Bear with me while I do a bit of navel-gazing. Writers sometimes try to explain where their writing comes from and I’ve often been asked how or why I decided to become a writer. The short answer is, I didn’t. I fell into it. Then someone told me I was quite good at it – a powerful piece of flattery – so I just carried on. Now I just can’t stop. But, okay, where did the ‘quite good at it’ come from?
One theory that caught my eye recently is that fiction writers tend to be people who feel ill at ease in the real world. They are in it but don’t feel of it. I certainly recognise this in one of my grandchildren who is autistic. She struggles in places where children are supposed to thrive, such as the school playground, but is at her most comfortable sitting alone and writing a story. She was once suspected of deafness because she failed to write on the theme that had been agreed by the rest of the class, a kind of creative writing by committee project, but there was nothing wrong with her hearing. She simply preferred her own idea for a story.

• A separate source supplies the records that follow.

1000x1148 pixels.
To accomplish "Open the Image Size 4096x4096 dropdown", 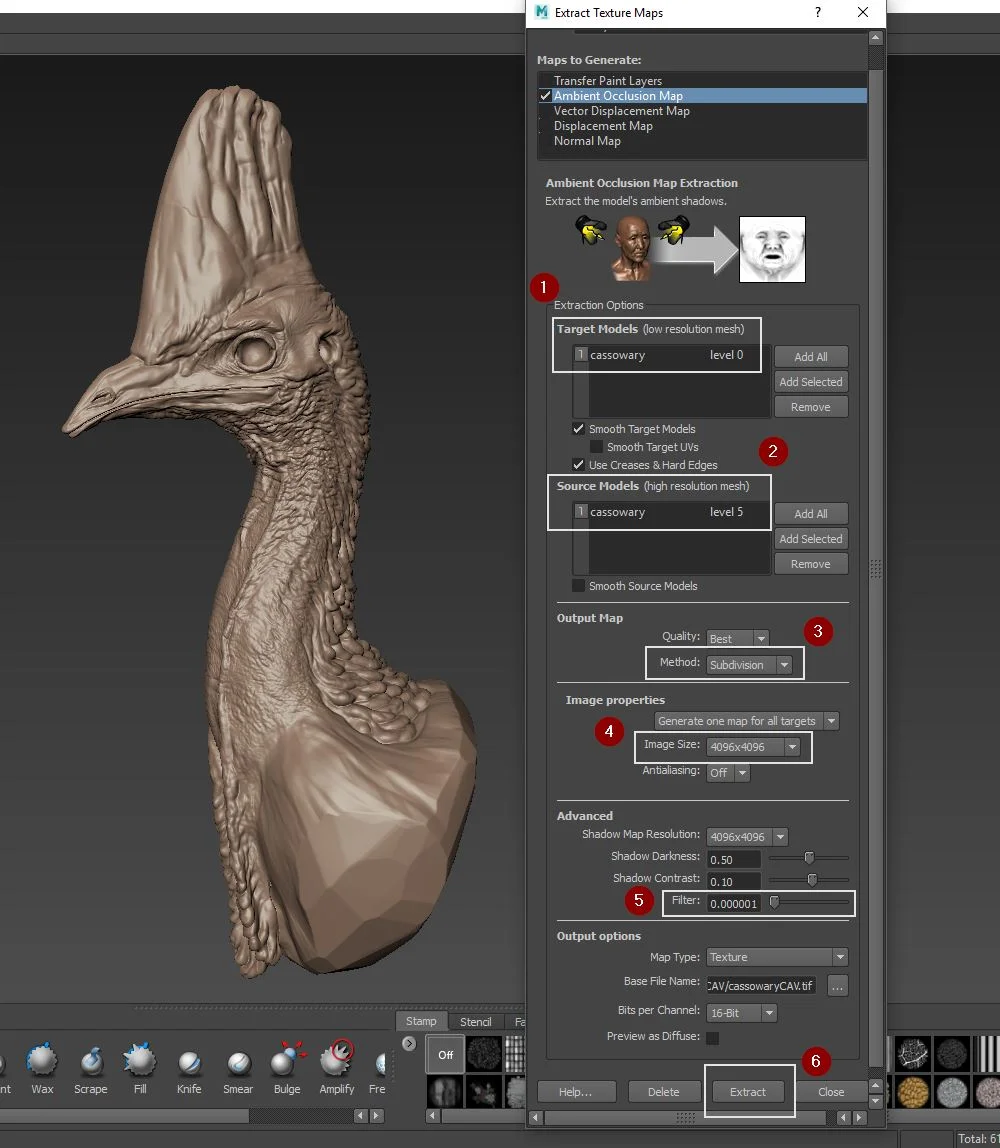I will pos(753,747).
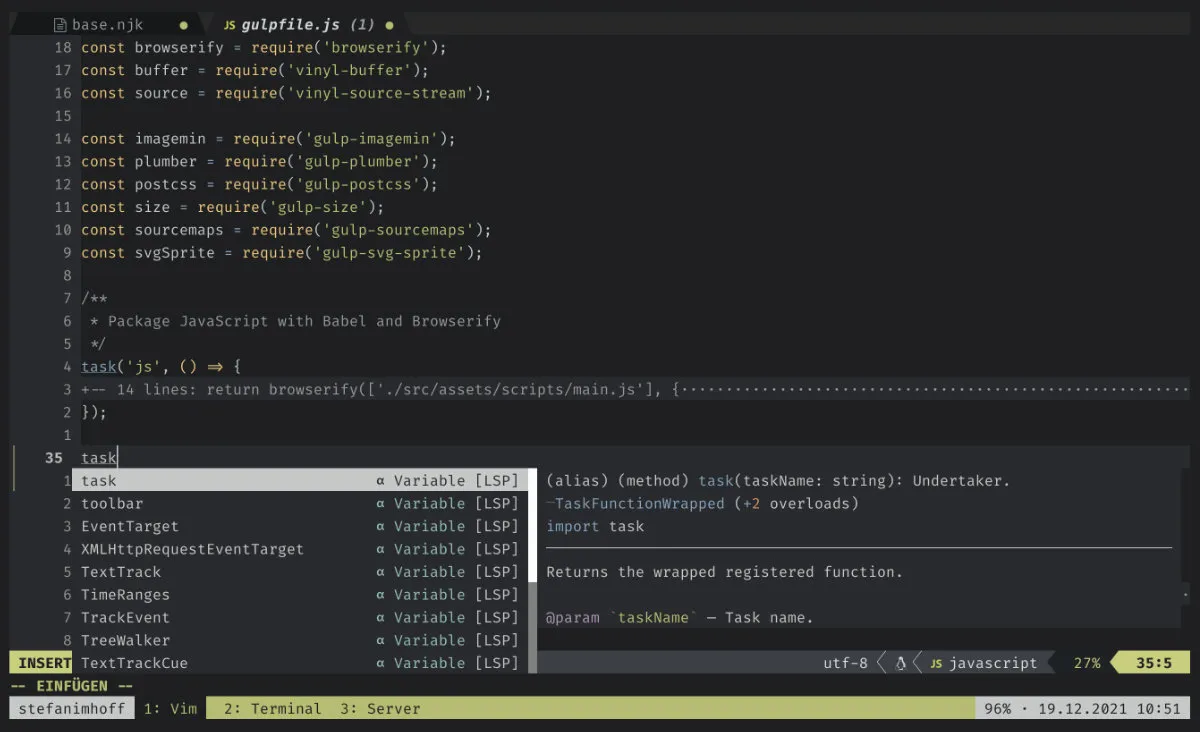Click the JS icon on gulpfile.js tab
The height and width of the screenshot is (732, 1200).
click(x=229, y=25)
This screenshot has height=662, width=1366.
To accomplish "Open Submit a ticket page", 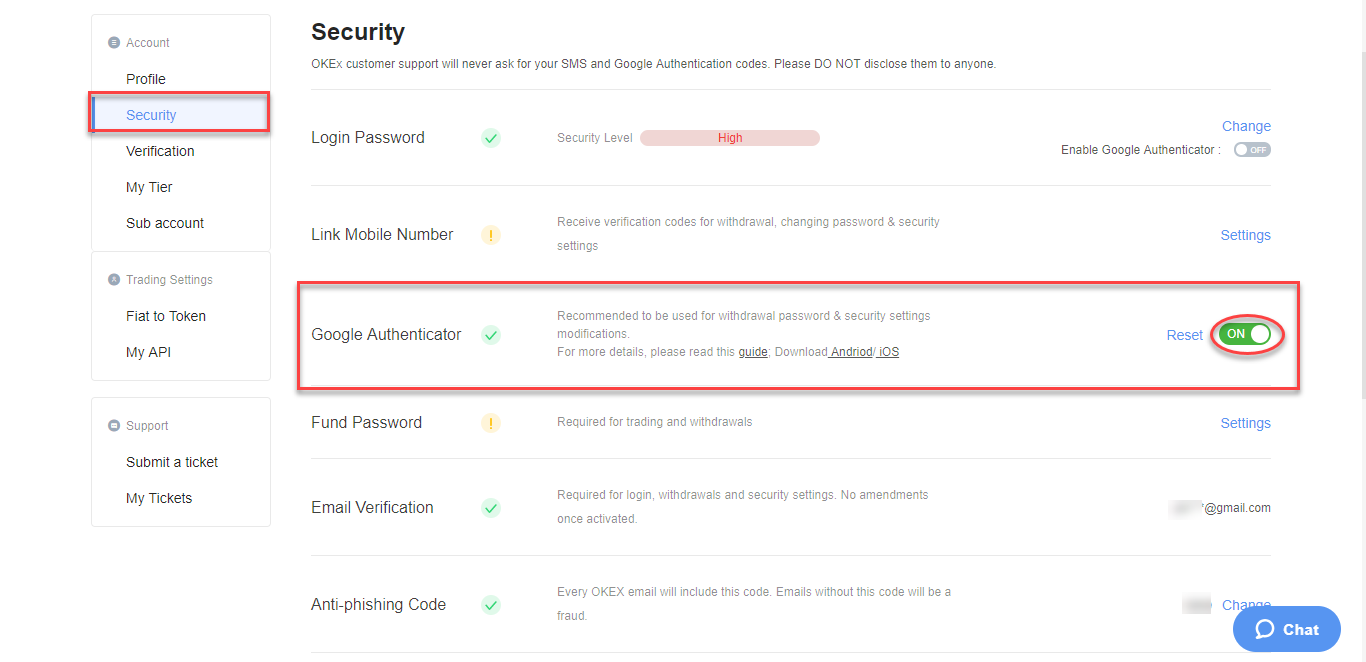I will click(172, 462).
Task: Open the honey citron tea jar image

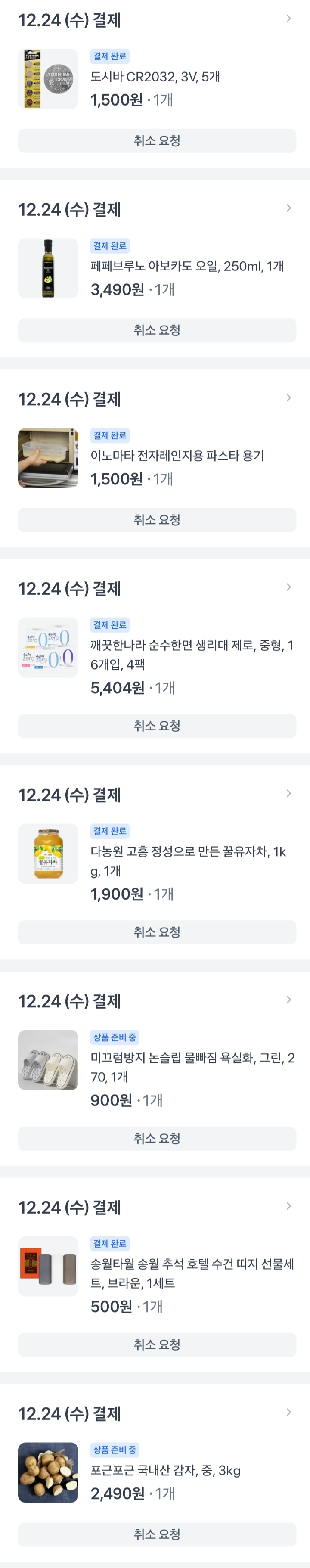Action: 48,854
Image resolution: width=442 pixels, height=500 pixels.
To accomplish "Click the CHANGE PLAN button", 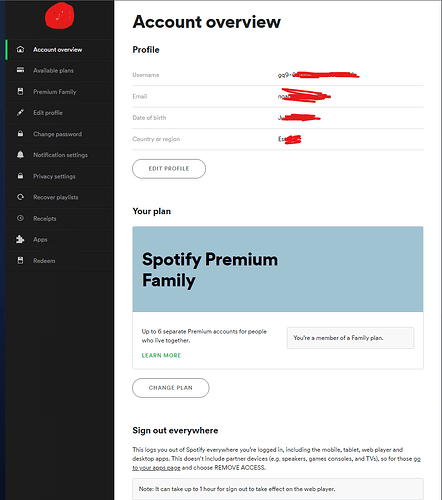I will [x=171, y=388].
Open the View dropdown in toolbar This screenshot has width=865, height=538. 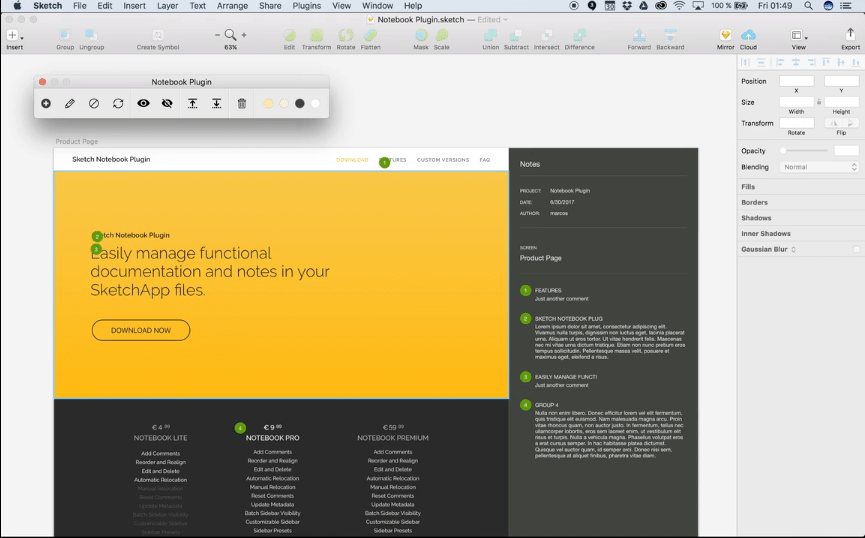point(798,37)
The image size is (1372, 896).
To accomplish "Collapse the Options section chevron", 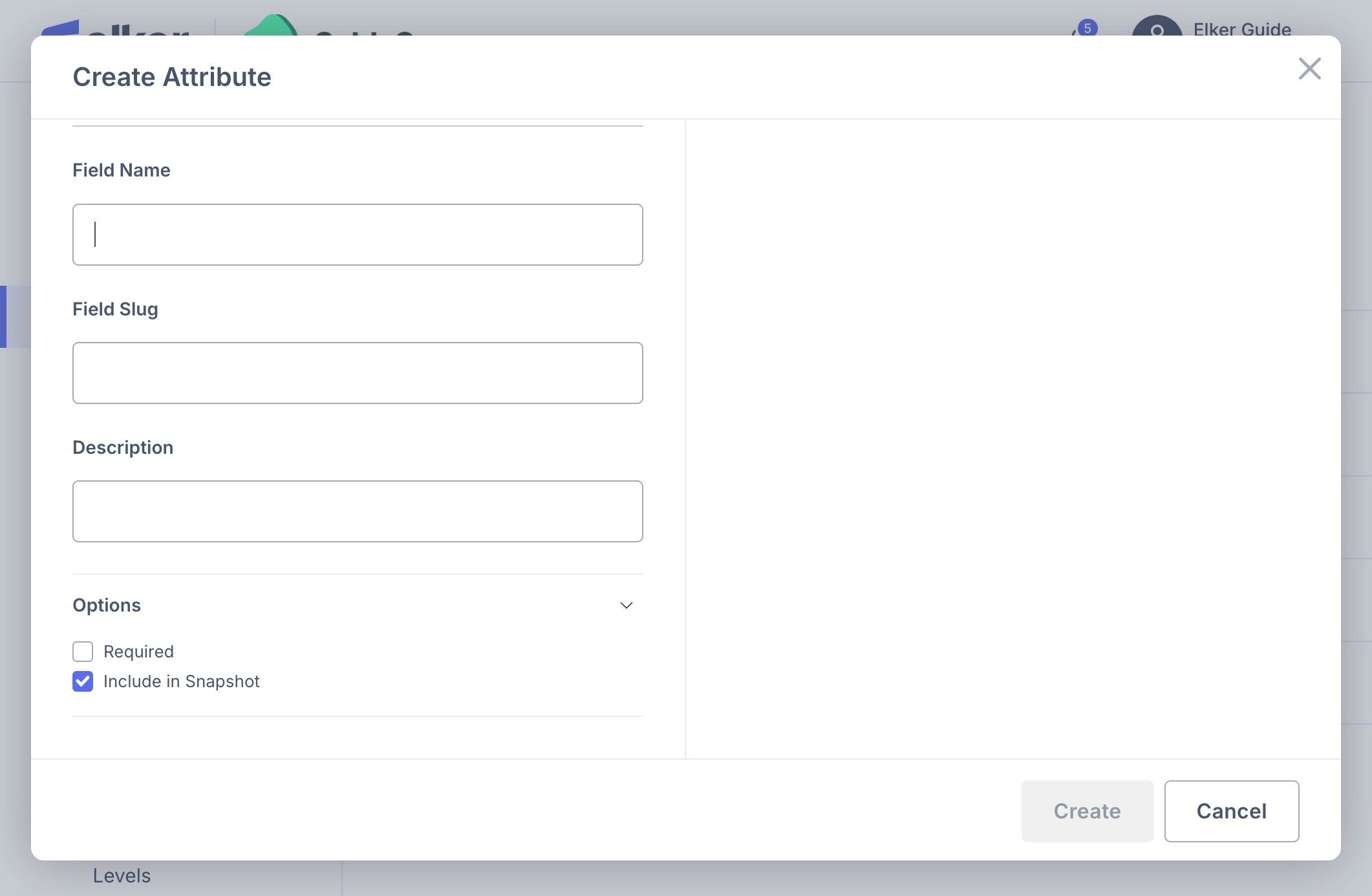I will coord(626,605).

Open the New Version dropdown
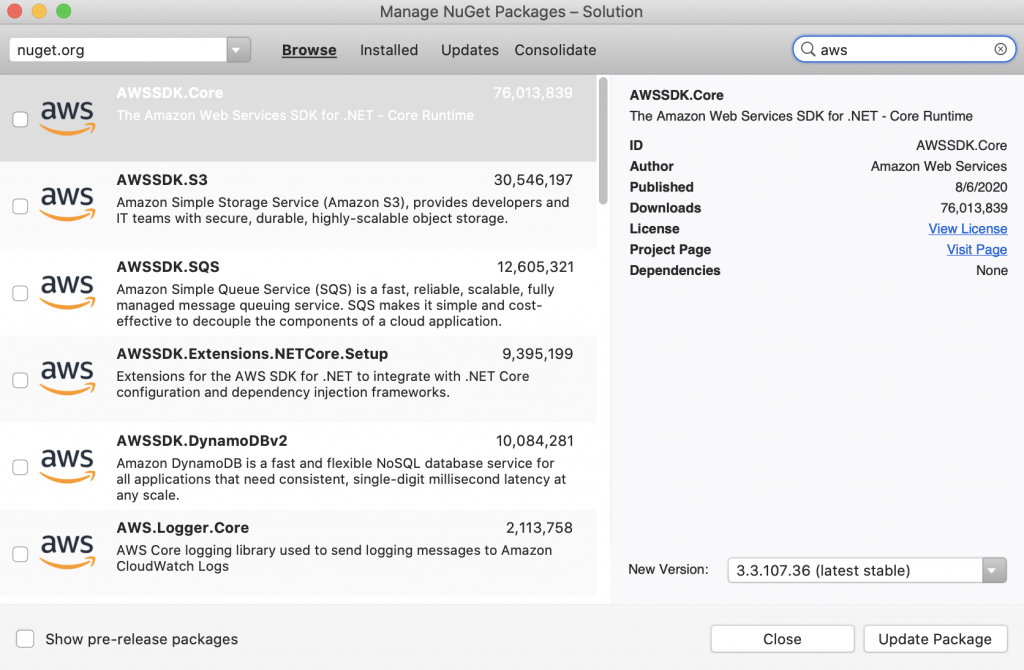coord(991,570)
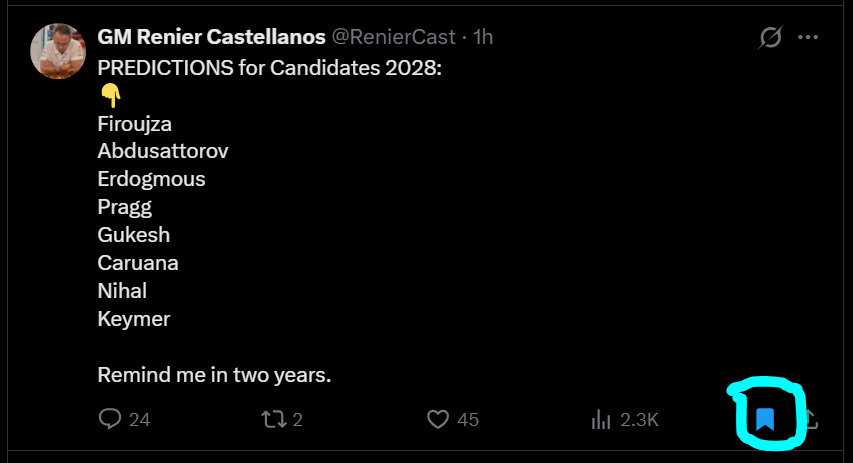Open the three-dot More options menu
Viewport: 853px width, 463px height.
(808, 37)
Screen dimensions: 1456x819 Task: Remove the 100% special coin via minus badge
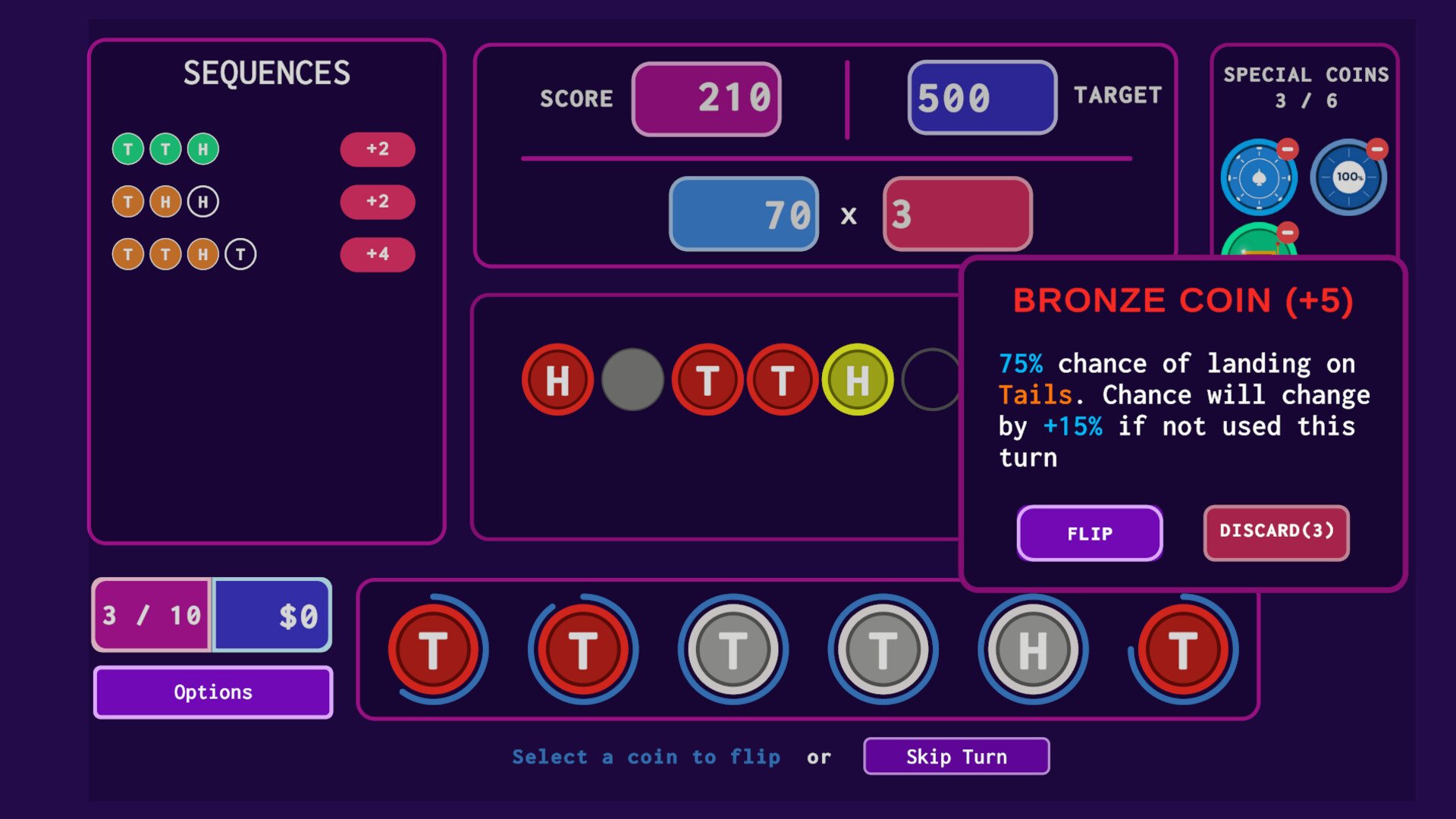click(1377, 149)
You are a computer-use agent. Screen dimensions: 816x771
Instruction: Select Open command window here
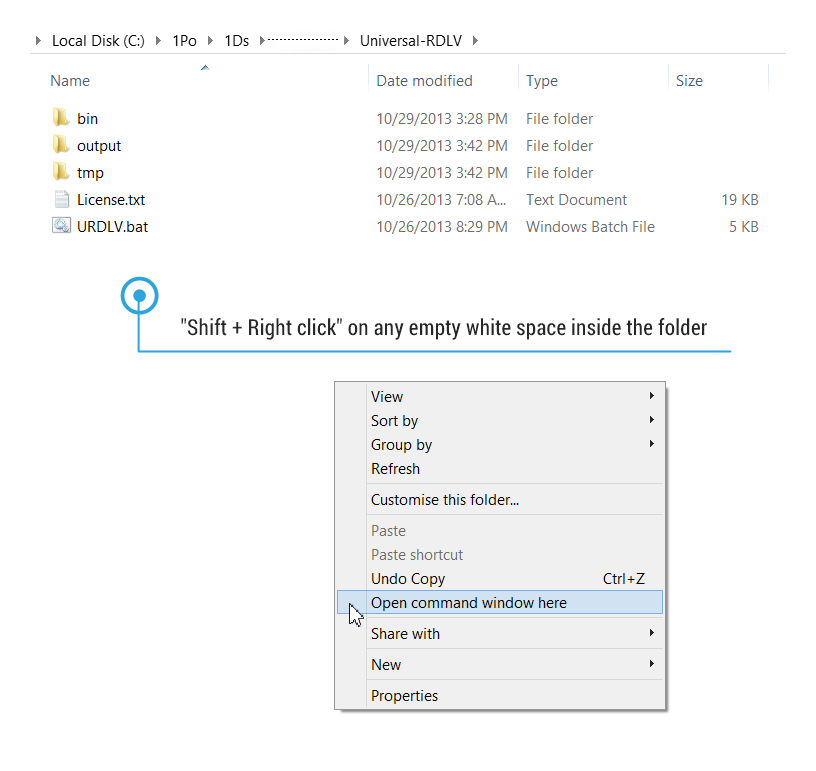tap(468, 602)
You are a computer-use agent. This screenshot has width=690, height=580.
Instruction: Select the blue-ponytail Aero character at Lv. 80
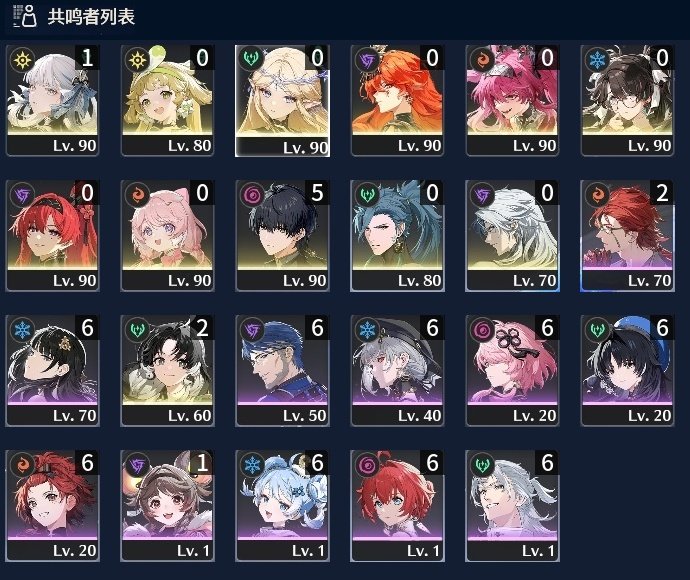[x=397, y=235]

It was never my dream to be a writer. It was my dream to be a dancer, a career for which I was too short, fat and asthmatic. Instead of ballet lessons, my parents gave me a portable radio. ‘Portable’ in the 1950s meant something the size of a Ryanair-approved carry-on with a battery that weighed a ton. That radio was my second best friend, runner-up only to my library ticket. So that was my childhood: reading books and listening to the radio. Did that draw me towards words while everyone else was out roller skating, or was the observing and writing tendency already hardwired in me, the chubby little wheezer no-one wanted on their sports day team?
Derned if I know. And so ends today’s session on the couch.